Even as the financial crisis of 2008-09 began to ebb, the so-called “wall of debt” loomed large. Hundreds of billions of dollars of leveraged and high yield debt issued during the irrational exuberance era was coming due by 2014, threatening to drive up default rates and posing an ongoing threat to the health of the international financial markets.
Those fears seem very distant today. First, the “wall” got pushed back, as lenders and debt investors engaged in an ongoing game of what came to be colloquially referred to as “amend, extend and pretend”, renegotiating maturity dates in an effort to delay the day of reckoning. Now, thanks in no small part to central bankers’ determination to keep interest rates as low as possible, a white-hot high yield debt market has broken the wall into pieces, with parts of it not to be reassembled for decades. High yield (aka “junk”) debt issuances have returned to levels not seen since 2007, and are allowing leveraged companies to refinance pending obligations with maturities in some instances of as long as 30 years.
Incredibly, the demand for lower quality / higher yielding debt securities in the current low interest rate environment is already leading to the return of two features that embody some of the worst excesses of the previous decade. S&P and Moody’s have both recently warned about “covenant lite” debt, i.e., issuances that lack standard covenant protections which serve as early warning signs and permit lenders and investors to intervene at an early stage of a borrower’s financial distress. Other commentators are taking note of the return of another feature that led to deep investor losses during the last downturn – notes with payment in kind, or “PIK” features, which permit a borrower to flip an invisible toggle and switch from paying interest in cash, and instead allow it to effect payment through the issuance of additional notes.
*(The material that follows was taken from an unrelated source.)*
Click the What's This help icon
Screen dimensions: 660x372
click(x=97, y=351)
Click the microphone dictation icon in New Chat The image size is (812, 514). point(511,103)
There is nothing inherently wrong with extending credit to lower rated borrowers. But lenders and investors astoundingly seem already to have forgotten that, along with the higher yields that compensate them for the incrementally greater risks they are taking by lending to such borrowers, such credits require stronger, not weaker protections against defaults. The constantly repeated excuse last time was that no one could have seen what was coming. What will it be next time?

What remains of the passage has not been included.